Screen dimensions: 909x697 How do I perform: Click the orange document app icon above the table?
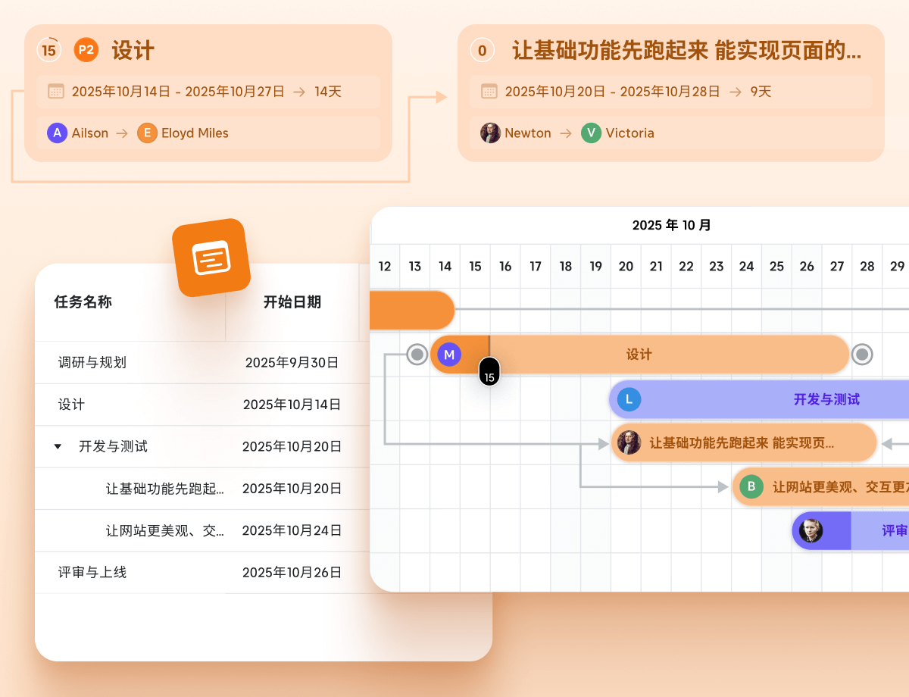212,258
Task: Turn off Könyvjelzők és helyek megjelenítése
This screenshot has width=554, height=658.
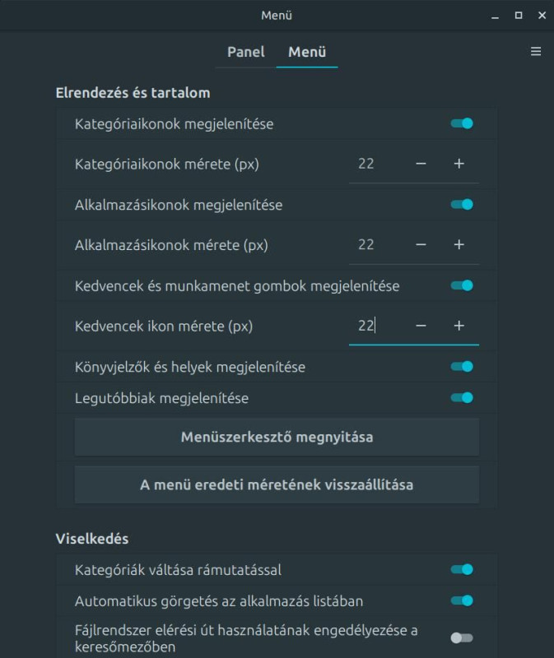Action: click(x=462, y=367)
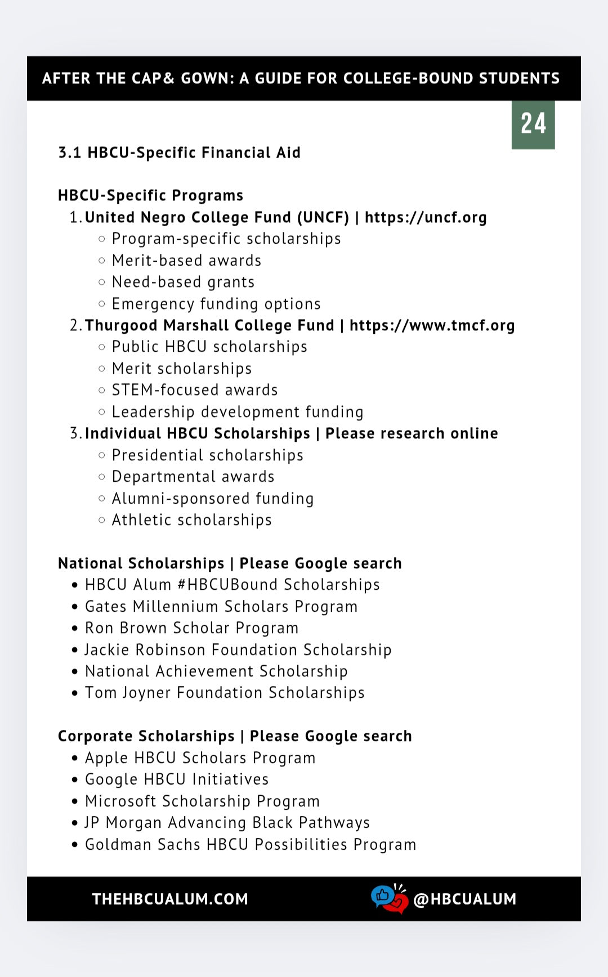
Task: Select "STEM-focused awards" list entry
Action: (x=195, y=390)
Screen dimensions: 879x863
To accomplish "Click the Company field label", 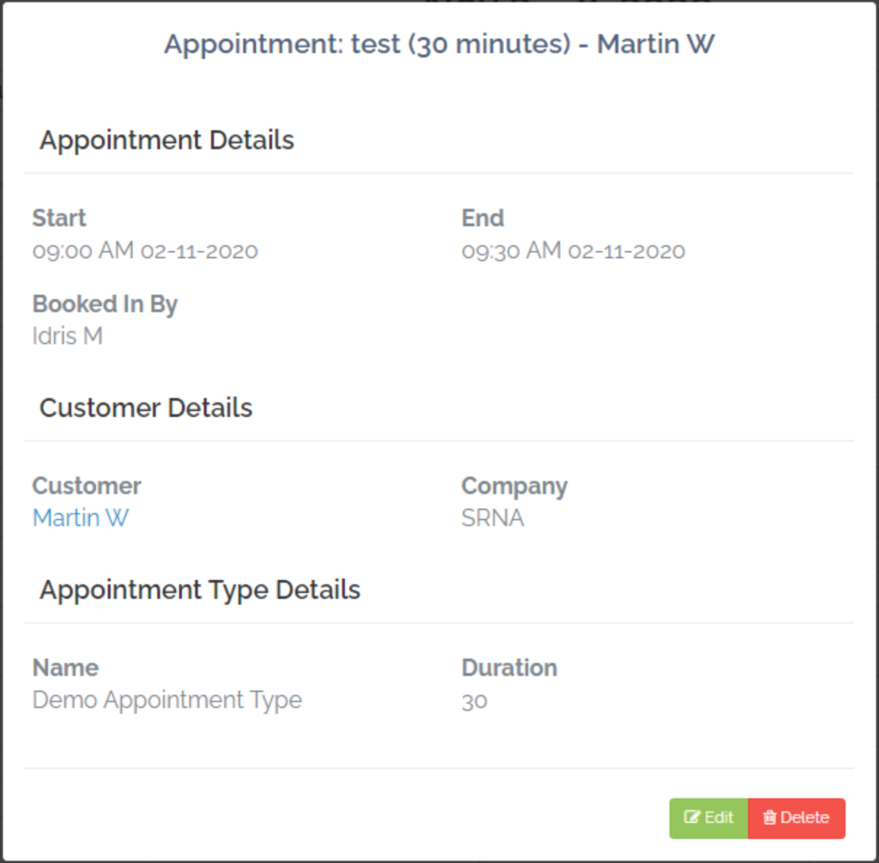I will click(514, 486).
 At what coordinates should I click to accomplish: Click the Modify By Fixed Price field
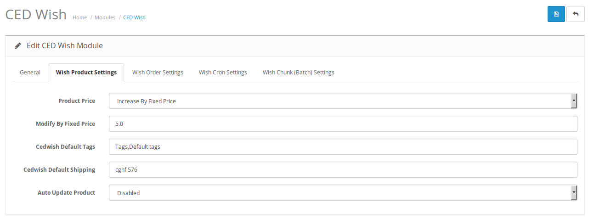click(x=343, y=124)
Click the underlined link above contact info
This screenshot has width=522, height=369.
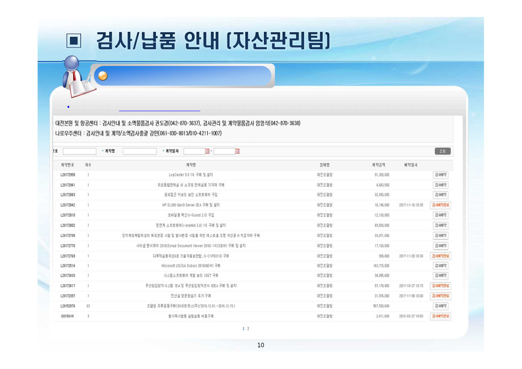159,110
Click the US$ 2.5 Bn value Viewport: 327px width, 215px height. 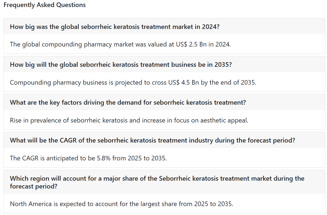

> **Task requirements**: For this exercise, output only the lines from the one bearing "Click the underlined link above contact info" to the end of the material above, exactly as written, with pictures left out.

> **Exercise response**:
Click the underlined link above contact info
This screenshot has width=522, height=369.
159,110
Click the US$ 2.5 Bn value Viewport: 327px width, 215px height. 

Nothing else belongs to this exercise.